Friends Don't Speak
By: Eric Greenwood
Wise beyond its teenage years, Jackson, Mississippi's Fletcher produces a challenging set of gut-wrenching rock played with astute technical precision and a penchant for off-kilter time signatures and unexpected stops and starts. The band goes out of its way to distance itself from all that is emo, but I'm not exactly buying it. The emotional outpouring isn't bathed in histrionics or attention-grabbing stunts, but it is central to the band's message, even if it is supported with enough tension to back it all up (much akin to Roadside Monument or, perhaps, even early Cursive). The aggression and angst seem genuine, which in a way do somehow separate Fletcher from the shameless droves of crybaby, mall punk nightmares named after classic literature and midwestern beltways. The cascading textures of "The Army Arose" prove Fletcher is not naïve to the art of dexterous math-rock, either.
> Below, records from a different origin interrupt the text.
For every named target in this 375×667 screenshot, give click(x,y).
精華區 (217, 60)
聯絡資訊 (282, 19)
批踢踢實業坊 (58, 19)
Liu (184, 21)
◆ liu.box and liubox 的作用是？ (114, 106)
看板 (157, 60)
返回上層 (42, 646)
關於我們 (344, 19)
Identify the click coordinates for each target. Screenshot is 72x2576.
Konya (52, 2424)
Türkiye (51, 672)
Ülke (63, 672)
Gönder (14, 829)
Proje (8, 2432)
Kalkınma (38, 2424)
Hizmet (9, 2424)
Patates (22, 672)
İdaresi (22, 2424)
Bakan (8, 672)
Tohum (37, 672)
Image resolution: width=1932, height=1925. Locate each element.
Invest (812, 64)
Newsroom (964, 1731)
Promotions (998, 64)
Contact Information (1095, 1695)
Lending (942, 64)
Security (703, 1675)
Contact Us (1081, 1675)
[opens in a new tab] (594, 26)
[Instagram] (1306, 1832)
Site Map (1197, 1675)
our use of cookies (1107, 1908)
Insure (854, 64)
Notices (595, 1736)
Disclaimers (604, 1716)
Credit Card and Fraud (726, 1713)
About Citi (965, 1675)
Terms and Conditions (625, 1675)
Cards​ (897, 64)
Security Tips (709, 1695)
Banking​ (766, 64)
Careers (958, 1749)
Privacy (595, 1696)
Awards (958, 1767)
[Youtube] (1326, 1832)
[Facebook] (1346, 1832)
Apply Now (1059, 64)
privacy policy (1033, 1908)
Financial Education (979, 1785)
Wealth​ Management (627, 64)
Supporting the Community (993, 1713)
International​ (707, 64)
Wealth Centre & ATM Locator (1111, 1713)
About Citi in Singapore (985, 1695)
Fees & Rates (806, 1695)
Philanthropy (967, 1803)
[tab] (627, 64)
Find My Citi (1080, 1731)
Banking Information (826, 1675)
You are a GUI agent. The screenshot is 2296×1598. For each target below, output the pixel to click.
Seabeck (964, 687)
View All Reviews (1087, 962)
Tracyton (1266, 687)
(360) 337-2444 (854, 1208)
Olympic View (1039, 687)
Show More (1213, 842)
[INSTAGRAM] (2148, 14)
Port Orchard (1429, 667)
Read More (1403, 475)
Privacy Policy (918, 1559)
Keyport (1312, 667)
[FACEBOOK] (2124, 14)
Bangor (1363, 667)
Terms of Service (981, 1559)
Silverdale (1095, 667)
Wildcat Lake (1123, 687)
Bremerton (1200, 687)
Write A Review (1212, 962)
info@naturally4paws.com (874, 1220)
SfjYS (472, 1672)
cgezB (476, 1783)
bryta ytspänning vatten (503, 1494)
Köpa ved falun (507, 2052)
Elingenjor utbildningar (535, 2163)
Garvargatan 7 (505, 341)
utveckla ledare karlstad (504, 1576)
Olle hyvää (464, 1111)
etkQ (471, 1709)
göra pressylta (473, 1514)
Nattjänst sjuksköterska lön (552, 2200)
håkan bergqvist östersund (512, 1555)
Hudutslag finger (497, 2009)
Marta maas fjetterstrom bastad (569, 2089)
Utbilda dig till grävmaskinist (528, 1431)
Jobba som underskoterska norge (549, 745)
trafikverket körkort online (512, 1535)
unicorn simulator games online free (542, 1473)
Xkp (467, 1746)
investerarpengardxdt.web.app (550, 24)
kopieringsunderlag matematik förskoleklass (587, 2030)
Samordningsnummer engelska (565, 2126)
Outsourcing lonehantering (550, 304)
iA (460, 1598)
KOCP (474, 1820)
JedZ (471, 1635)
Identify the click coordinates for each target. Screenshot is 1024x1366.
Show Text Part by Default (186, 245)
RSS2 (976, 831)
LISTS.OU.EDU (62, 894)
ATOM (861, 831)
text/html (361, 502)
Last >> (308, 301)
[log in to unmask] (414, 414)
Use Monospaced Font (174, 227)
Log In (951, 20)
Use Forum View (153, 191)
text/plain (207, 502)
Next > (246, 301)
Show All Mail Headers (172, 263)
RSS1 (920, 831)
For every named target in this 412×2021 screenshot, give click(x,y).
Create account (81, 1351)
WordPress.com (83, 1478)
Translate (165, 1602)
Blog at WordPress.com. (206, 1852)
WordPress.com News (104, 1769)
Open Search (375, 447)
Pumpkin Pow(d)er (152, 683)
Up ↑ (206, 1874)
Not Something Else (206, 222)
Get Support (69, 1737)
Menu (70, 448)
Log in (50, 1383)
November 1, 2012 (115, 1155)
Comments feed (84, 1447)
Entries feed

It's all rather impressive for a band so young. Jesse Coppenbarger's voice switches seamlessly between restrained singing and a guttural rasp. The band's debut album, Friends Don't Speak, was recorded in a quick burst early last year in Atlanta by Matt Goldman (Jet By Day, Copeland), where Coppenbarger made his vocal passes in one take. In the end, though, it's the complex guitar interplay that steals the show, but the potential for greatness looms large within Fletcher's sphere.